Life has a certain way of throwing us curveballs when we least expect them, and they tend to come in the form of unplanned expenses, whether it be for personal expenses like urgent healthcare, unexpected travel or even happier expenses like weddings. Whatever the reason might be, they came out unexpectedly and unplanned for, and your bank account is not entirely up to the task.
So in such times, you might need to take out a loan. For most Indian households, the most popular type of loan is a gold loan. Why is that? And what exactly is a gold loan? Let’s get into it.
Introduction To Gold Loans:
A gold loan is a type of loan that is taken out against a borrower’s gold assets, whether it be jewellery, coins or bars. The gold in question typically is required to be between 17 and 22 karats in value, and the size of the loan will depend on the value and purity of the gold. Most financial institutions will offer around 75% percent of the aggregate market value over a certain period of time, typically around a month or so.

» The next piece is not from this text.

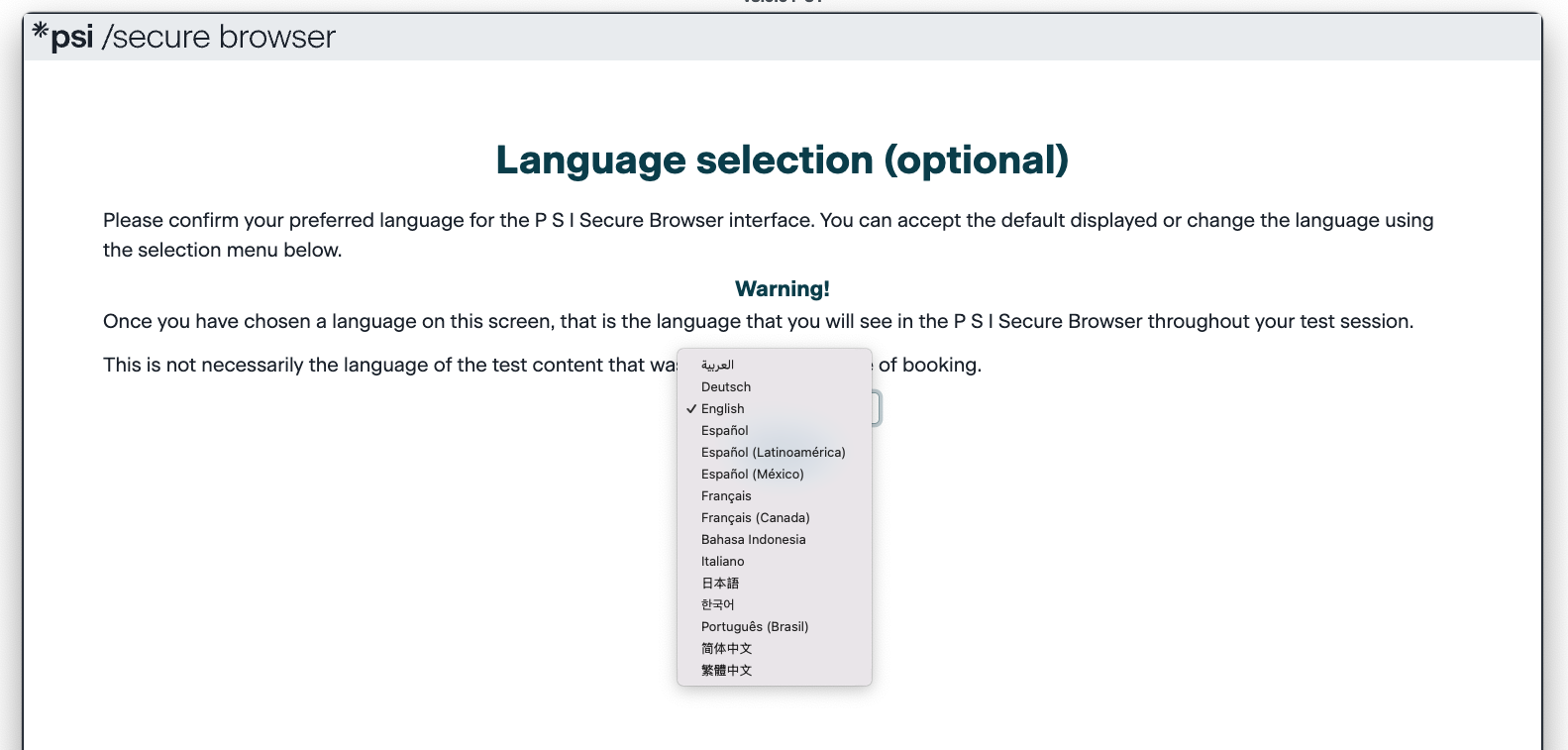Choose 한국어 (Korean) from the list

[718, 605]
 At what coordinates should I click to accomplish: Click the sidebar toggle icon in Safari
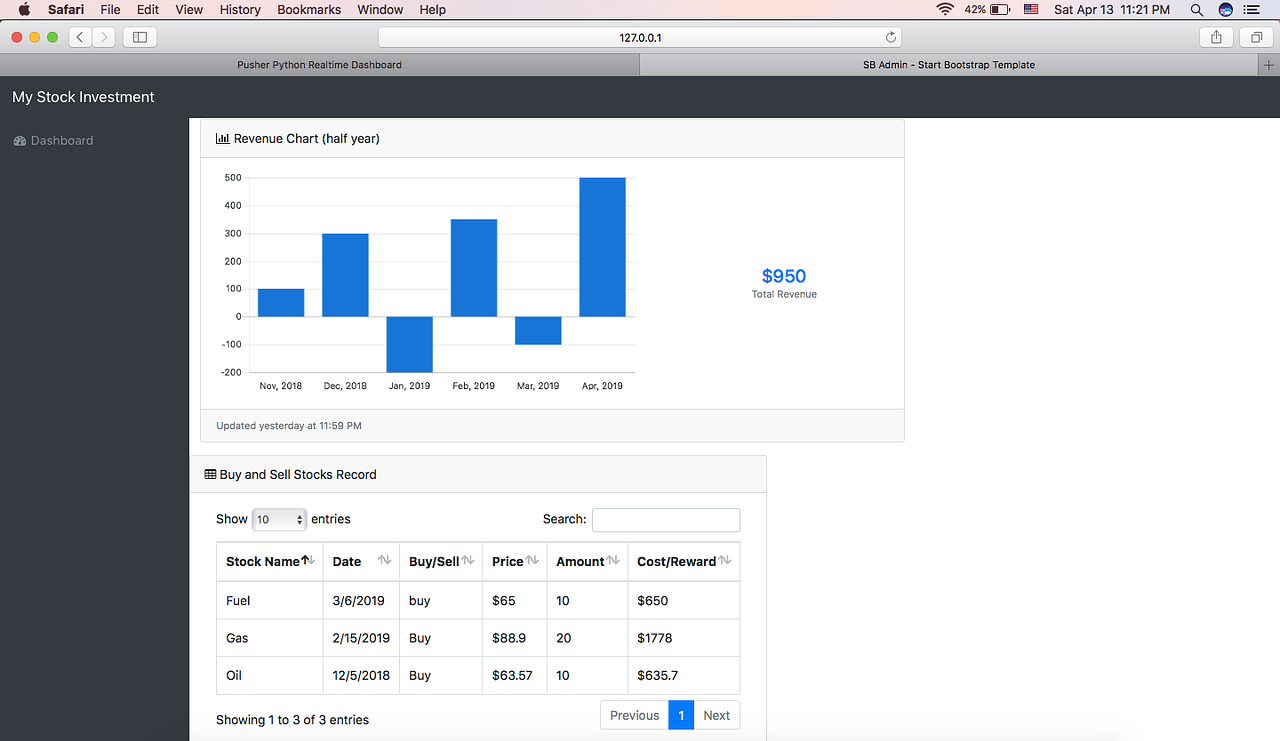click(x=139, y=36)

Part of the reason gold loans are so popular is that, due to the universal value of gold, it is a very easy asset to liquidate, and so loans taken against it have very quick disbursal times. And in most cases, you can get the funds in question on the same day the gold is handed over.
Another reason is the attractive interest rates on such loans. Since the loan being secured against gold comes with different interest rates from alternative loan types, to find out more about the matter, simply look up ‘interest on gold loan’, and you will find more detailed and more specific information.
There are also several apps, such as the gold loan app, that allow their users to at least initiate the process from the comfort of their homes. However, that being said, some institutions may require in-person verification, and obviously, the gold does need to be handed over in person. But these apps do allow you to begin the application and to pay interest with just your phone.
Some of these apps even offer a calculator that lets you input information like the size of the loan, the length of the tenure, the value of the gold, etc., and provide estimates on EMIs and interest rates. To find such an app, one needs only look up something along the lines of ‘calculate gold loan’ to find a slew of such apps.
Conclusion:
At the end of the day, a gold loan is not something people plan for; it is something they turn to when the situation calls for it. Understanding your repayment plan, keeping track of interest, and using tools available to you can make the experience far more manageable. If it is with that clarity, a gold loan does what it is meant to do: it helps you deal with finances without making the future harder than it needs to be.